A San Francisco cryptocurrency fraudster has been sentenced to prison


The illustration shows a gold-plated commemorative coin of the cryptocurrency Tether (USDT) arranged next to a screen displaying a trading chart. (Photo by Justin Tallis/AFP via Getty Images)

SAN FRANCISCO (KRON) – A San Francisco man who defrauded investors with a cryptocurrency Ponzi scheme has been sentenced to years in prison and repaid millions of dollars, prosecutors announced Thursday.

A federal judge sentenced William Ko Ichioka, 30, to four years in prison for multiple felonies in connection with an investment fraud scheme involving cryptocurrencies and other investment vehicles.


“Ichioka lured his victims by falsely promising that they would quickly receive huge returns on their investments,” federal prosecutor Patrick Robbins said. “During the years he ran a cryptocurrency-based Ponzi scheme, Ichioka defrauded more than 100 investors out of tens of millions of dollars. Today’s ruling makes clear that long prison sentences await anyone who seeks to defraud investors.

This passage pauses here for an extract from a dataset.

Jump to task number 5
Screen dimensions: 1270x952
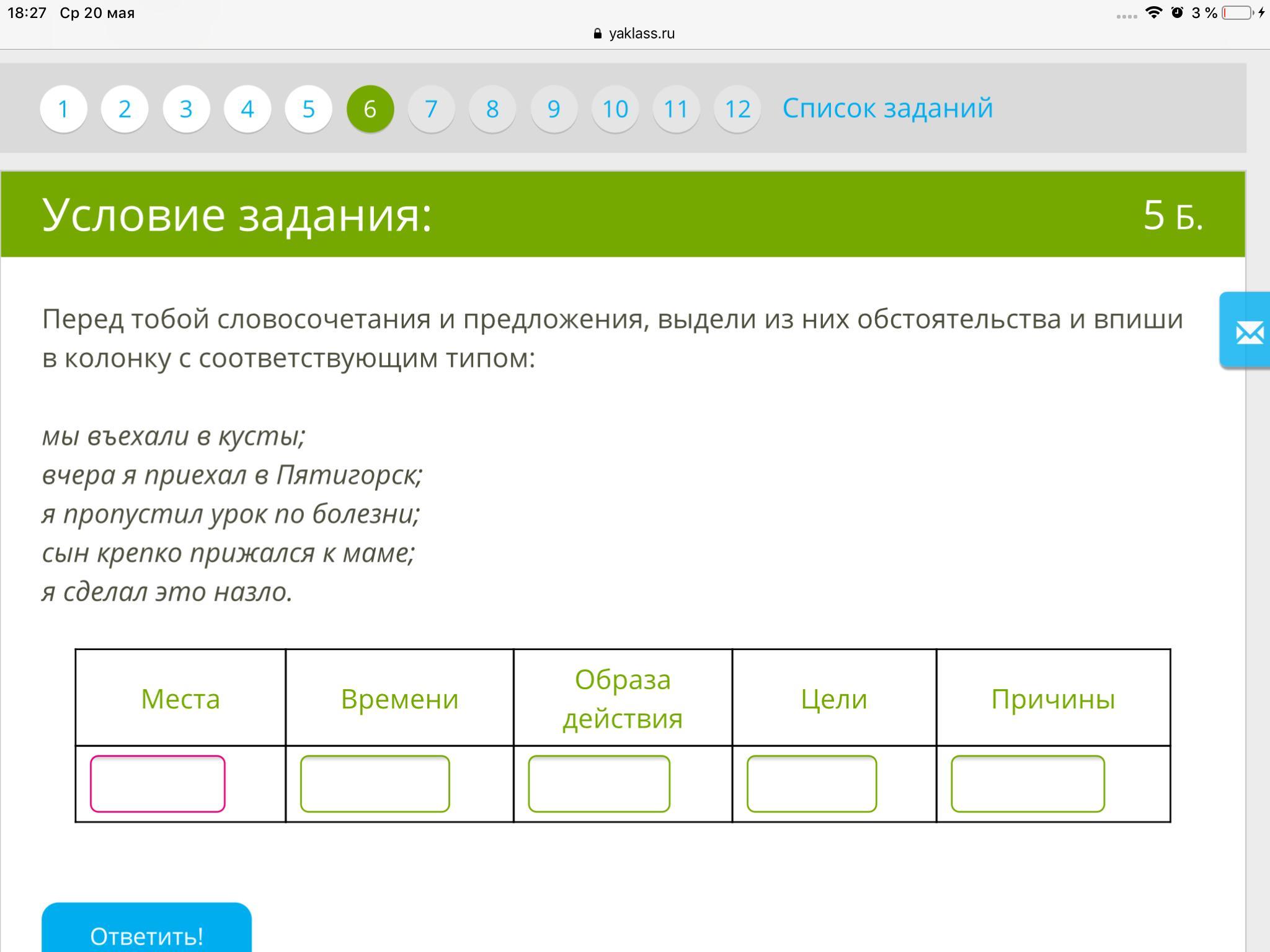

Ichioka previously pleaded guilty to five charges – wire fraud, two counts of aiding and assisting in the preparation of a false or fraudulent tax return, committing fraud in connection with the purchase and sale of securities, and engaging in commodity fraud.

According to the plea agreement, beginning in 2018, Ichioka ran a scheme in which he fraudulently collected tens of millions of dollars from more than 100 victims.

Ichioka presented himself as a “self-made investor” with “a fortune worth millions” while soliciting investors, according to the U.S. Attorney’s Office. He promised that their money would be invested in various securities and/or commodities, including cryptocurrencies, cryptocurrency arbitrage, futures, derivatives, and foreign exchange transactions.

Ichioka started doing business under the name “Ichioka Ventures” in 2019 and told potential investors that they would receive 10% returns every 30 business days.

Ichioka admitted that instead of investing his victims’ money as promised, he instead mixed investors’ money with his own money and used the investors’ money to make personal purchases of luxury cars, watches, and jewelry. He also used the money to pay for his lavish lifestyle, investigators said.

Ichioka admitted that Ichioka Ventures suffered losses from portions of the money he had already invested, and the company actually made no money, the U.S. Attorney’s Office said.

“Ichioka convinced unsuspecting investors to pour money into his sham venture with false promises of legitimate profits. His deceptive financial scheme claimed the lives of more than 100 people, including his friends and family,” said Robert Tripp, FBI Special Agent in Charge.

Investigators discovered that Ichioka reimbursed existing investors with new investor funds to continue the scam. After his scheme was exposed, investigators said Ichioka owed non-family investors in Ichioka Ventures at least $21 million as a result of the scheme, in addition to owing his family members more than $40 million.

“Predatory financial schemes like Ichioka’s are neither victimless, nor evade justice as demonstrated by today’s ruling,” said IRS Criminal Investigative Acting Special Agent in Charge Michael Mosley.

U.S. District Judge Vince Chhabria will determine issues related to the response at a hearing scheduled for February 20.